Monday, June 7, 2010

Foxglove Penstemon

foxglove penstemon (Penstemon digitalis)?
The penstemons are blooming in the prairie. This is a smaller plant about two feet tall. I think it is Penstemon digitalis but there are at least 8 white or whitish species in our area and it is difficult to tell them apart. Penstemons are also blooming along the river corridor and here again I am unable to distinguish between the species. Penstemons are one of the largest plant groups native to the United States. Most species prefer a drier climate and are found in abundance out west but this showy little plant is abundant in our area and seems more prevalent than in past years.


  1. Well, I think the digitalis in the Latin name is a reference to the leaves of the (purple) foxglove, a different plant.

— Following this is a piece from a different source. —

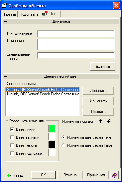Click the move up arrow icon
The height and width of the screenshot is (182, 122).
[101, 121]
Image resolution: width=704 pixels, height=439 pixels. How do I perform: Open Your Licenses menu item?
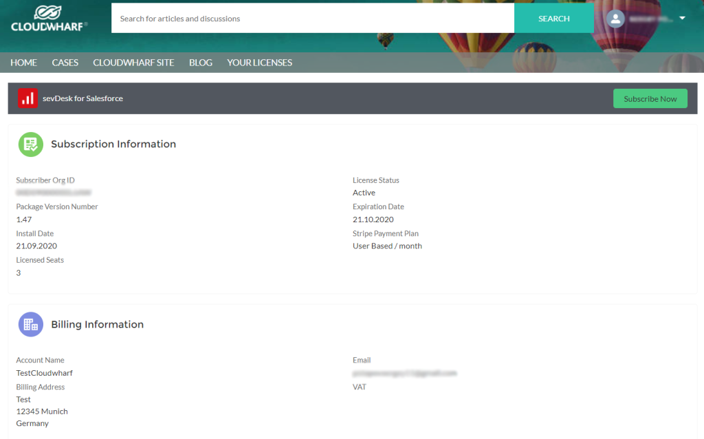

This penstemon is "like a foxglove."

    However, Robert Nold, in his 1999 book "Penstemons," says generally of these plants:

    "Penstemons have found a place in ethnobotany, figuring most importantly in the treatment of sexually transmitted diseases. All parts of the plant are used in various medicinal preparations, including poultices and teas, used both externally and internally."

    He concludes the paragraph with the personal advice, based on taste implications of some popular plant names, that "culinary consumption of penstemons is therefore not recommended."

  2. I've always thought this was pale beardtongue (Penstemon pallidus Small), but I have operated under many misconceptions in my 50-odd years!

  3. I do have a hard time differentiating the white penstemons. The penstemon in this post is growing in a very wet area and I thought P. pallidus grew in drier areas...but I will have to take a closer look. Thanks!

    Of course what isn't wetter these days?